(Beginning of Extracted entries)

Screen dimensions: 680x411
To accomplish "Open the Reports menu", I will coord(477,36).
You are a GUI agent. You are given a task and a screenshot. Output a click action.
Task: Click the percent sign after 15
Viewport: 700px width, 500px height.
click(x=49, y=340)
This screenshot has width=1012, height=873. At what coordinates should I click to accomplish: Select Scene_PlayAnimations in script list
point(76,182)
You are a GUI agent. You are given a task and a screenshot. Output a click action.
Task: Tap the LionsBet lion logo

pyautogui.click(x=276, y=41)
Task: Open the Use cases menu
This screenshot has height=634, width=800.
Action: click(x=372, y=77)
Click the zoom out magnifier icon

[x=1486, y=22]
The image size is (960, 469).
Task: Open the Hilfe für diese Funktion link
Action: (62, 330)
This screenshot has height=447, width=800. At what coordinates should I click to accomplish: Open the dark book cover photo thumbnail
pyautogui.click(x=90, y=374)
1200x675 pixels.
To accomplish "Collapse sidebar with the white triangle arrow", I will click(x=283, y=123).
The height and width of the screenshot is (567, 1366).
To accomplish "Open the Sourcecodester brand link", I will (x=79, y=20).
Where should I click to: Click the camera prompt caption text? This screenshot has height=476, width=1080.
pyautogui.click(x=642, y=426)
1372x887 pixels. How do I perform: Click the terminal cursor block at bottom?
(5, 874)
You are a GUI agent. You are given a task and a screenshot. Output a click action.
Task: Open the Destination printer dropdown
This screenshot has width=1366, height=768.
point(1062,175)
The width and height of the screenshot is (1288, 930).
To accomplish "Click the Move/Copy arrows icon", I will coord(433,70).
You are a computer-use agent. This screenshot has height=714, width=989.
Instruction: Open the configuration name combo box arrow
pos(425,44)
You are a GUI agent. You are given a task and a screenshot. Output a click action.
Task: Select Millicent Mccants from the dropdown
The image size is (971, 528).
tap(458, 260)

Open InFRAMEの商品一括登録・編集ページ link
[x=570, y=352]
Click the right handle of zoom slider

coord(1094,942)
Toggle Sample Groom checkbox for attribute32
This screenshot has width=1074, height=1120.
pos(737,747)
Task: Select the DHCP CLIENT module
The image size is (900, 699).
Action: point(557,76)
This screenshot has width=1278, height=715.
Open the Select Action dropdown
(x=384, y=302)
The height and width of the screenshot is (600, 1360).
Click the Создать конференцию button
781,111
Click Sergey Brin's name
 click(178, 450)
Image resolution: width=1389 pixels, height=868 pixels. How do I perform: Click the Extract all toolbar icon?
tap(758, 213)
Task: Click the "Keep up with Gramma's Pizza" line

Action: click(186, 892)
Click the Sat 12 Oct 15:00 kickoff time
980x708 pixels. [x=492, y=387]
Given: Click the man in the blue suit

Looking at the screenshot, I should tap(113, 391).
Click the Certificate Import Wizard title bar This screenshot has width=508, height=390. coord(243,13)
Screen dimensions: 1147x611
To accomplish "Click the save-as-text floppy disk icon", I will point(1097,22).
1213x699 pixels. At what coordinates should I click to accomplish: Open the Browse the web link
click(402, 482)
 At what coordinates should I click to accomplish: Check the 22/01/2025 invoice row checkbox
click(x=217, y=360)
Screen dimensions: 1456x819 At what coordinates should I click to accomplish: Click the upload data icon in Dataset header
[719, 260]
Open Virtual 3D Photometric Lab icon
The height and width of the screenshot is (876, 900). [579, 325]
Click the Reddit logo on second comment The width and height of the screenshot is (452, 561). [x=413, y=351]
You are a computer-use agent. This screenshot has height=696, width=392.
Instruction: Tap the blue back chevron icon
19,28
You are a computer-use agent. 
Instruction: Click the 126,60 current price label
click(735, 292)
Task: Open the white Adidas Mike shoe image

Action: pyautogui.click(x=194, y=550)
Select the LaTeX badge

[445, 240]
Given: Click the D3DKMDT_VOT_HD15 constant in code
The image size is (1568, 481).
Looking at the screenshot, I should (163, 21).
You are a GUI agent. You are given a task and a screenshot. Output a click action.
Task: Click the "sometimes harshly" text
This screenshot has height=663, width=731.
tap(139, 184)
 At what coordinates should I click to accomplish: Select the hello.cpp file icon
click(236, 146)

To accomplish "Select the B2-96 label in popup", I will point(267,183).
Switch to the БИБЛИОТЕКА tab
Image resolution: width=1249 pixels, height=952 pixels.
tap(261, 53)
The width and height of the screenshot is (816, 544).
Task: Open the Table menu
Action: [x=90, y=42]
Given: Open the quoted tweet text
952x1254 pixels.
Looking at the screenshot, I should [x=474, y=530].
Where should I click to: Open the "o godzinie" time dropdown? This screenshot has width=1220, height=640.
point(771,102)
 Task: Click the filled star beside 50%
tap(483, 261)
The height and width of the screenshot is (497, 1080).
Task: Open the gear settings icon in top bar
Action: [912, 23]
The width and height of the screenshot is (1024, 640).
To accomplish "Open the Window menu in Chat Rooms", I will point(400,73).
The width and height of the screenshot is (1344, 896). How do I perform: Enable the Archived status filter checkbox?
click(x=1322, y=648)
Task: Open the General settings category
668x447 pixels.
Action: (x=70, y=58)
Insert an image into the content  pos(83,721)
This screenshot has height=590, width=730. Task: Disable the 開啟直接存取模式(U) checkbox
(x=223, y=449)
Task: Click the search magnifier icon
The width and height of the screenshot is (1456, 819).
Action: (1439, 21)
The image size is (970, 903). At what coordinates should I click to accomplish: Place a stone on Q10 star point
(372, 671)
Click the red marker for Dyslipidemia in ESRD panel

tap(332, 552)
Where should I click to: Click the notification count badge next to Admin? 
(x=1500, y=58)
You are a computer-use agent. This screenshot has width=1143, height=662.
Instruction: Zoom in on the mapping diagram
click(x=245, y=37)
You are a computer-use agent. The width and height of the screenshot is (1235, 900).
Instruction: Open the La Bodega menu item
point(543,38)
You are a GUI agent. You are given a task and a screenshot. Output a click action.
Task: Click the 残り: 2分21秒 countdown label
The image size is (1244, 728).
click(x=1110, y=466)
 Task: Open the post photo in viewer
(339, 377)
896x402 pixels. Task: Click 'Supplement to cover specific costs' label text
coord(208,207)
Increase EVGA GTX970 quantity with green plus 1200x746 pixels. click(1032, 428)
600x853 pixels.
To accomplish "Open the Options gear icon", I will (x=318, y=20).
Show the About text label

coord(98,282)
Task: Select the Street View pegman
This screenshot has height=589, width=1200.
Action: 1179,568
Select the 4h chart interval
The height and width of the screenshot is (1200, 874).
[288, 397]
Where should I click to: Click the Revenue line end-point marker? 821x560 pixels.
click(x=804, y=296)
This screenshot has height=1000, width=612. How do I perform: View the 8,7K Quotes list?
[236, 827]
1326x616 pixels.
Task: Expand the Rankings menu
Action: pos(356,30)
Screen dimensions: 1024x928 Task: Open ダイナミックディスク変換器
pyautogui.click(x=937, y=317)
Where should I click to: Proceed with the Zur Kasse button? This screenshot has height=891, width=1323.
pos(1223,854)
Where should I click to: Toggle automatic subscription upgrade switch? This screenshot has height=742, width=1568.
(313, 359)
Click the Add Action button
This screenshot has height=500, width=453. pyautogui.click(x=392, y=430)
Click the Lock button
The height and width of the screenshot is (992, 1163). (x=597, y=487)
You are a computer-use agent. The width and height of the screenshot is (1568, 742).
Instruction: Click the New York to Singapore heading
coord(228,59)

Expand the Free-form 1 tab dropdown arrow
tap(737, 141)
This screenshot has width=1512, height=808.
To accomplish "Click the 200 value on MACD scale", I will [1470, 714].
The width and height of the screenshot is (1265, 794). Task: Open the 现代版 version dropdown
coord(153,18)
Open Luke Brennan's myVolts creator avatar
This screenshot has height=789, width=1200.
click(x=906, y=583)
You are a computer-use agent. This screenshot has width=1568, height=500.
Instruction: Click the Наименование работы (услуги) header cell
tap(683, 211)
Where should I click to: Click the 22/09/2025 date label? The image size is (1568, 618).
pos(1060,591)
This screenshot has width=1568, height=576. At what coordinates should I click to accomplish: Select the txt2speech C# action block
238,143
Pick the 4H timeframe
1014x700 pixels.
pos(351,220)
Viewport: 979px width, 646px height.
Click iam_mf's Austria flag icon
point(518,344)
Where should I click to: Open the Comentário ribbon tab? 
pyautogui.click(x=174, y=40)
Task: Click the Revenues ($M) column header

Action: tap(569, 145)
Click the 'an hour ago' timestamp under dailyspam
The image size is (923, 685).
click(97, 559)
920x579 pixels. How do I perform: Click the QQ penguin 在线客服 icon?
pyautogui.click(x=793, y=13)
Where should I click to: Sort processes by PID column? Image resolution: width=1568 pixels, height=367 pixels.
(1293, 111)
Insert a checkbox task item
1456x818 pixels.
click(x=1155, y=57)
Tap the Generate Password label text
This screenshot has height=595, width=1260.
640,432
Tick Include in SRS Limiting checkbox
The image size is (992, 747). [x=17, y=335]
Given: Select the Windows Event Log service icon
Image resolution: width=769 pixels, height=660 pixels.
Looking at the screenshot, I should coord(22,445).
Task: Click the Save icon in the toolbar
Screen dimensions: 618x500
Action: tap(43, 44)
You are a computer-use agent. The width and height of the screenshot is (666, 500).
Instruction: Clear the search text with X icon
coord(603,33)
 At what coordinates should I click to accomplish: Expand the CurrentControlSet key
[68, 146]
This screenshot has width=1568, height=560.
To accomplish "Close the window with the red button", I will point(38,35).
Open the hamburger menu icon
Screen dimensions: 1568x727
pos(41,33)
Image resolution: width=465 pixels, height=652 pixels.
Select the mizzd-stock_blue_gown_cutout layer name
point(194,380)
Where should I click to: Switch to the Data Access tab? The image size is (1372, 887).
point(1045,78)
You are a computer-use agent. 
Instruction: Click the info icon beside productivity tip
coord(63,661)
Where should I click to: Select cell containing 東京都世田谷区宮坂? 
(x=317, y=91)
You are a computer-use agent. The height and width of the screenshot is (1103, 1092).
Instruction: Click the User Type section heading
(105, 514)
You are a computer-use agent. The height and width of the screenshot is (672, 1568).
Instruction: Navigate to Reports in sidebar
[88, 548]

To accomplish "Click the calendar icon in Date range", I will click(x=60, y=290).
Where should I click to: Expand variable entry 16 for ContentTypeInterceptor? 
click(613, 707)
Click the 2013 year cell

(End of Extracted entries)

- **Assignment**
Among the entries, find every line holding "will" and return it.

- **Result of the task**
To accomplish "Open the Reports menu", I will coord(477,36).
To accomplish "Collapse sidebar with the white triangle arrow", I will click(x=283, y=123).
To accomplish "Open the Sourcecodester brand link", I will (x=79, y=20).
To accomplish "Click the Move/Copy arrows icon", I will coord(433,70).
To accomplish "Click the save-as-text floppy disk icon", I will point(1097,22).
To accomplish "Select the B2-96 label in popup", I will point(267,183).
To accomplish "Open the Window menu in Chat Rooms", I will point(400,73).
To accomplish "Open the Options gear icon", I will (x=318, y=20).
To accomplish "Click the 200 value on MACD scale", I will [1470, 714].
To accomplish "Close the window with the red button", I will point(38,35).
To accomplish "Click the calendar icon in Date range", I will click(x=60, y=290).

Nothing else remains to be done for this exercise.